L'OMS exhorte les pays à agir rapidement pour sauver des vies du paludisme en Afrique subsaharienne

23 avril 2020

Une nouvelle analyse soutient l'appel de l'Organisation mondiale de la santé (OMS) à minimiser les perturbations des services de prévention et de traitement du paludisme pendant la pandémie de Covid-19.

De graves perturbations dans les campagnes de distribution de moustiquaires imprégnées d'insecticide et dans l'accès aux médicaments antipaludiques pourraient entraîner un doublement du nombre de décès dus au paludisme en Afrique subsaharienne cette année par rapport à 2018, selon une nouvelle analyse de modélisation publiée par l'OMS et ses partenaires avant la Journée mondiale du paludisme célébrée le 25 avril.

L'OMS exhorte les pays à agir rapidement et à distribuer des outils de prévention et de traitement du paludisme à ce stade de l'épidémie de Covid-19 en Afrique subsaharienne, et à faire tout leur possible pour maintenir en toute sécurité ces services essentiels de lutte contre le paludisme.

L'analyse examine neuf scénarios de perturbations potentielles de l'accès aux principaux outils de lutte contre le paludisme pendant la pandémie dans 41 pays, et les augmentations de cas et de décès qui pourraient en résulter.

Dans le pire des cas, où toutes les campagnes de distribution de moustiquaires imprégnées d'insecticide seraient suspendues et où l'accès à des médicaments antipaludiques efficaces est réduit de 75%, le nombre de décès dus au paludisme en Afrique subsaharienne en 2020 atteindrait 769.000, soit deux fois plus que le nombre de décès signalés dans la région en 2018. Cela représenterait un retour aux niveaux de mortalité dus au paludisme observés pour la dernière fois il y a 20 ans.

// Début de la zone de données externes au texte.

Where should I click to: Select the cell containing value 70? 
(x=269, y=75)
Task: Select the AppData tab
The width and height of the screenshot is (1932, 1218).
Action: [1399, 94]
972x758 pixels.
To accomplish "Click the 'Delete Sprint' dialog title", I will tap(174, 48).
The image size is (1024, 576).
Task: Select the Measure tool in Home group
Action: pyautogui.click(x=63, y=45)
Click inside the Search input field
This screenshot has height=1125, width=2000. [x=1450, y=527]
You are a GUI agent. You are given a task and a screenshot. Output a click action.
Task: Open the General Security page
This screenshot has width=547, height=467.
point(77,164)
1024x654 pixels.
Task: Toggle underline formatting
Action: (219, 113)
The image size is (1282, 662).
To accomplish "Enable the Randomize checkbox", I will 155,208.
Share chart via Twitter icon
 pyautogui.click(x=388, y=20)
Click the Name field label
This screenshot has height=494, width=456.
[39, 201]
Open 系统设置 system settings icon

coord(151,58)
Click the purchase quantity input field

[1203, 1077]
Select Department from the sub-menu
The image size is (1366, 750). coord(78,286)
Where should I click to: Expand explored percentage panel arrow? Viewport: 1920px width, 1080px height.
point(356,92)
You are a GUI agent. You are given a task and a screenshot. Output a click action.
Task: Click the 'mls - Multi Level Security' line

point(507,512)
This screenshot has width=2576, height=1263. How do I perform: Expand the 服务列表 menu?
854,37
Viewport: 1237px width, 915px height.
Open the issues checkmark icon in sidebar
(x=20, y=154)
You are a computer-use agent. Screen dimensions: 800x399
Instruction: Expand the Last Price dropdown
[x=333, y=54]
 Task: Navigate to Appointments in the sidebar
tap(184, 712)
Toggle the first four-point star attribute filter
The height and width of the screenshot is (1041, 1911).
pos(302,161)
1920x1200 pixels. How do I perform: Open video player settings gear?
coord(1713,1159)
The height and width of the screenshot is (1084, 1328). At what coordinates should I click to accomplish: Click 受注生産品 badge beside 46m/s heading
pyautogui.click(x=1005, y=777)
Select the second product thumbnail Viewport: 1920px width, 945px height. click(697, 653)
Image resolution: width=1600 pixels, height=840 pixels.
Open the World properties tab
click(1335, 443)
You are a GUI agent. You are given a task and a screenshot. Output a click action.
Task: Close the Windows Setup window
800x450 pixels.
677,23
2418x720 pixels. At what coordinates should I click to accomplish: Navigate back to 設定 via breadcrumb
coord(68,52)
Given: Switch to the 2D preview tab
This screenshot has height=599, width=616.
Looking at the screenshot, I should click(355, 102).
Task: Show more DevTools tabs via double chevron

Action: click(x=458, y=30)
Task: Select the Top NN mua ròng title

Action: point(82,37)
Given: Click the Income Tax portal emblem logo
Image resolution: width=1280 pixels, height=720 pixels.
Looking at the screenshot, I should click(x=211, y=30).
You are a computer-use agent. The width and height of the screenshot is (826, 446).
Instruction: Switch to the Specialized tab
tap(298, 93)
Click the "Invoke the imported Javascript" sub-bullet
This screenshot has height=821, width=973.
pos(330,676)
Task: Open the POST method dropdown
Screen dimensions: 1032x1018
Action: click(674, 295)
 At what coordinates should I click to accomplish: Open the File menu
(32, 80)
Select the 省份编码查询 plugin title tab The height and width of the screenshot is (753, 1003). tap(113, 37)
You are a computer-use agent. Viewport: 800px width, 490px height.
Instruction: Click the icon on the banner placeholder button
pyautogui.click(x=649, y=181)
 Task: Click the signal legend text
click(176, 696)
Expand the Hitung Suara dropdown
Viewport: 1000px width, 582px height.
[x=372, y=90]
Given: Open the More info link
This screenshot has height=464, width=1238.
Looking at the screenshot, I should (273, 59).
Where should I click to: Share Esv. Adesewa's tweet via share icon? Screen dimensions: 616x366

Selon le rapport mondial sur le paludisme de 2019, l'Afrique subsaharienne comptait environ 93% de tous les cas de paludisme et 94% des décès en 2018. Plus des deux tiers des décès concernaient des enfants de moins de cinq ans.

Une fenêtre d'opportunité

À ce jour, le nombre de cas de Covid-19 signalés en Afrique subsaharienne ne représente qu'une faible proportion du total mondial, bien que les cas augmentent chaque semaine. Cela signifie que les pays de la région disposent d'une période critique pour minimiser les perturbations dans la prévention et le traitement du paludisme et sauver des vies à ce stade de l'épidémie de Covid-19.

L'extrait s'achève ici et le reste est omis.